Knowing how to remove a CEO from a corporation is a crucial tool for a company's shareholders. The role of CEO is unique within an organization because they don't have a manager to report to. Instead, they need to look after the well-being of three different groups. Investors need to be kept satisfied with profit and results, employees have to be motivated, and, last but not least, the CEO is ultimately responsible for customer satisfaction.

CEO Role

This task of pleasing such a diverse group of people is similar only to what politicians do, and it's largely the reason why CEOs command disproportionately higher salaries than anyone else within their organization.

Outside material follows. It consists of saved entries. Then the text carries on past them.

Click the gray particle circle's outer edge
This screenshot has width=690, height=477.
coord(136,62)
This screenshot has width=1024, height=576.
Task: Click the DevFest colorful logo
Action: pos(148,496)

Their roles are kept in place by contracts, and their salaries are determined by the company's board. However, there are no clear specifications regarding the amount of time a CEO needs to spend at work. While some are hands-on managers, others prefer to delegate responsibilities and only actively participate in the managing process for a few hours every month.

The pressure that comes with this job is enormous, and it is common for CEOs to have severe personal problems because they must often neglect the people around them for the sake of their job.

CEOs and Stockholders

It's not uncommon for one or more stakeholders to get the CEO fired, even in situations where the same person founded the company. That was the case with Steve Jobs, who was pushed out of Apple for a period of time. Company founders are not spared because as companies get bigger, their stock gets diluted, making what was once a majority share shrink below 50%. Companies often outgrow their founders for various reasons, the most common being that they had a very good idea and entrepreneurial mindset, but failed to properly manage and execute afterward.

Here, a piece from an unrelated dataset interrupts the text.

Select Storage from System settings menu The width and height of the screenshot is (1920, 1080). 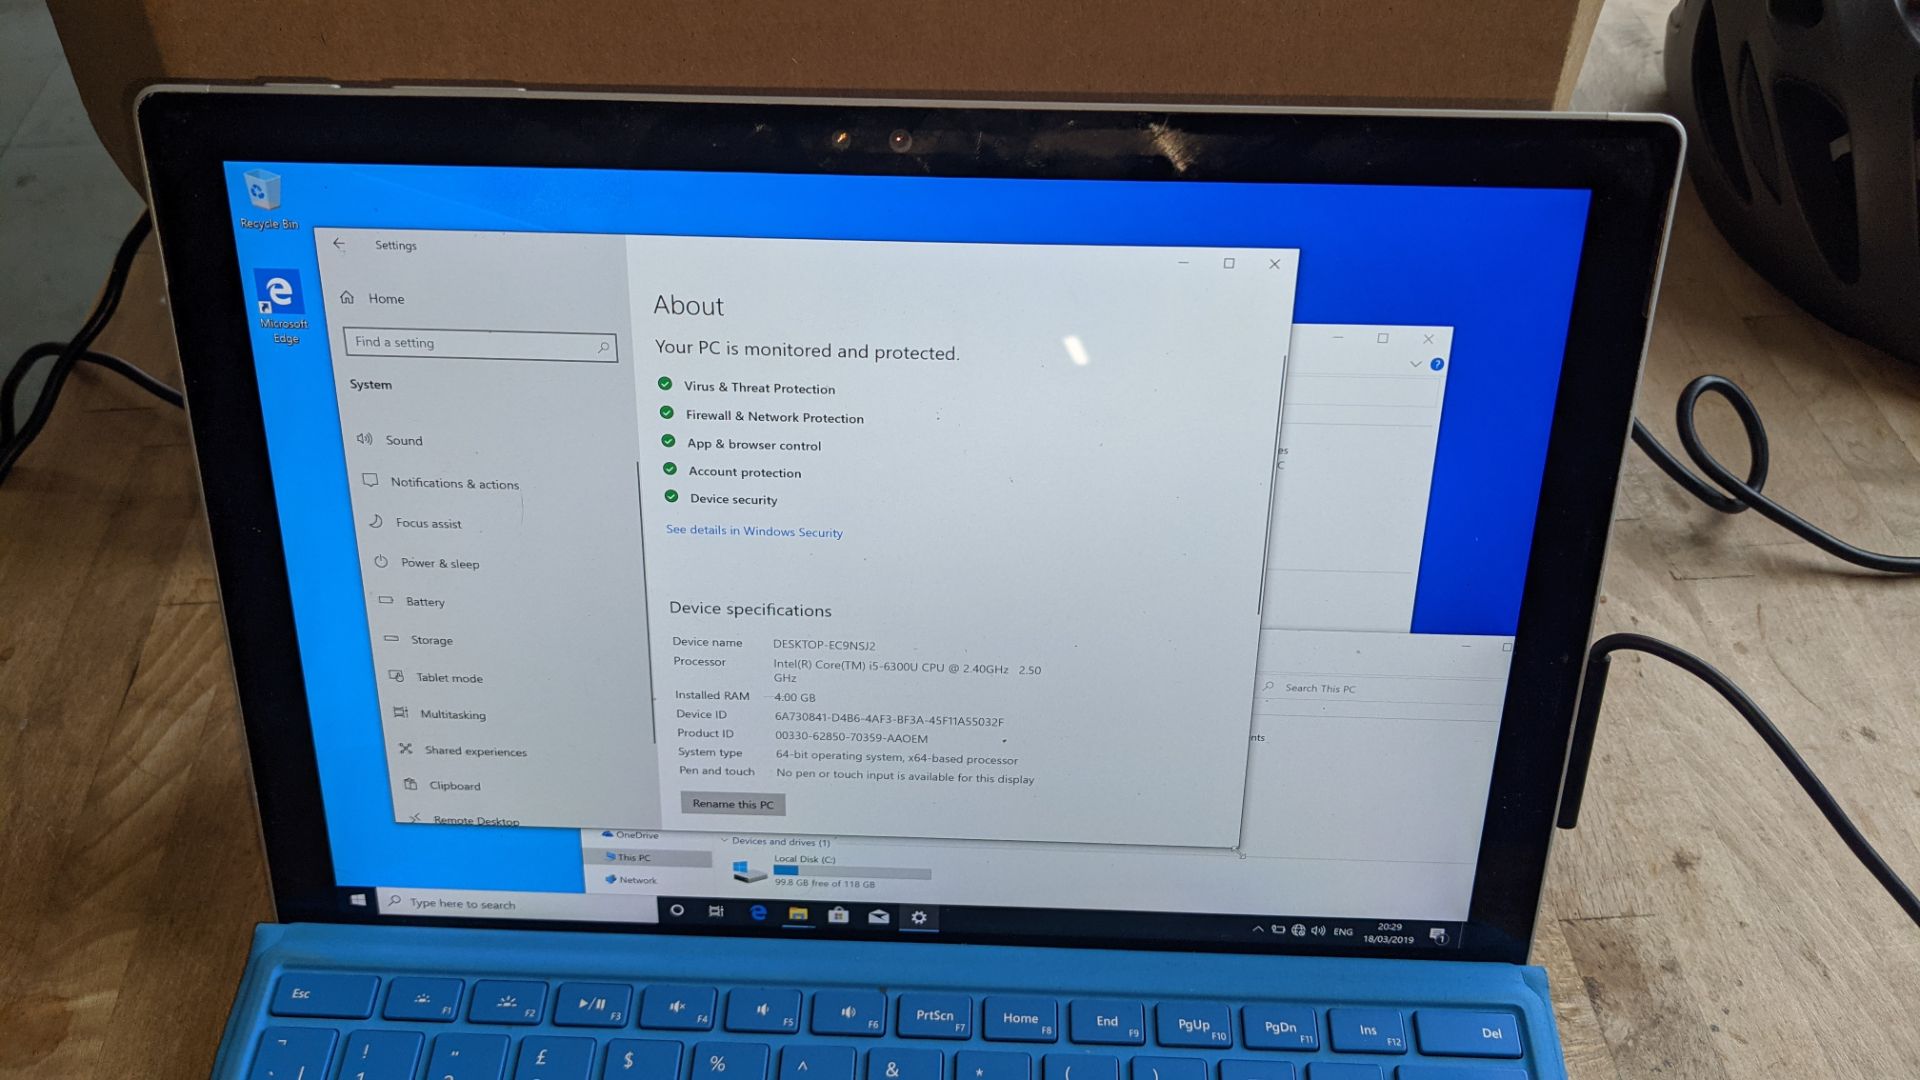click(433, 640)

For these reasons, CEOs and company founders must take precautionary measures and establish close relationships with board members and stockholders. Recognizing the job's volatility and getting written promises by important members of the organization are the keys to longevity in such a demanding position. In any major company, there will be groups of people pushing for a new CEO, but for him or her to be fired, a decision must be made by the company's board, the very same people that share the task of protecting the CEO.

Ways to Remove a CEO

Here are some effective ways to remove an organization's CEO.

  • One way to eliminate a CEO is to make them burn out by giving more responsibilities than they can handle. Removing the chairman might do the trick because the chairman often keeps the CEO grounded.
  • Another way to destabilize a CEO is to make them feel underqualified for the position and constantly scared of someone else gunning for the role. That leads the CEO to avoid selecting the best people to be on his or her team out of fear that one of them will eventually take the top job. A bad team leads to bad results, and bad results get CEOs fired.
  • As the primary defendant of a company's image, the CEO's own image can lead to their downfall. Even the best-trained CEO can be made to look like a fool if the information he or she is getting is inaccurate. Therefore, an efficient way of forcing them out of the job is to create a fake impression of accurate information, leading to bad decisions and the board having to dismiss the CEO.
  • A different approach to removing a CEO, especially a very new one, is keeping a former CEO within the organization. Employees will have a natural tendency to report to their old boss, who in turn will undermine the new boss as much as possible. The combination of employees not properly acknowledging the new hierarchy and the old CEO actively sabotaging the new one's role will most often lead to the new one not being able to do a proper job. Dismissal by the board is only a matter of time.

The decision to remove the CEO is the hardest part of the whole process. Once that has been made, the actual firing process is relatively simple and straightforward. The company's main concern afterward should be taking precautionary measures against a potential lawsuit.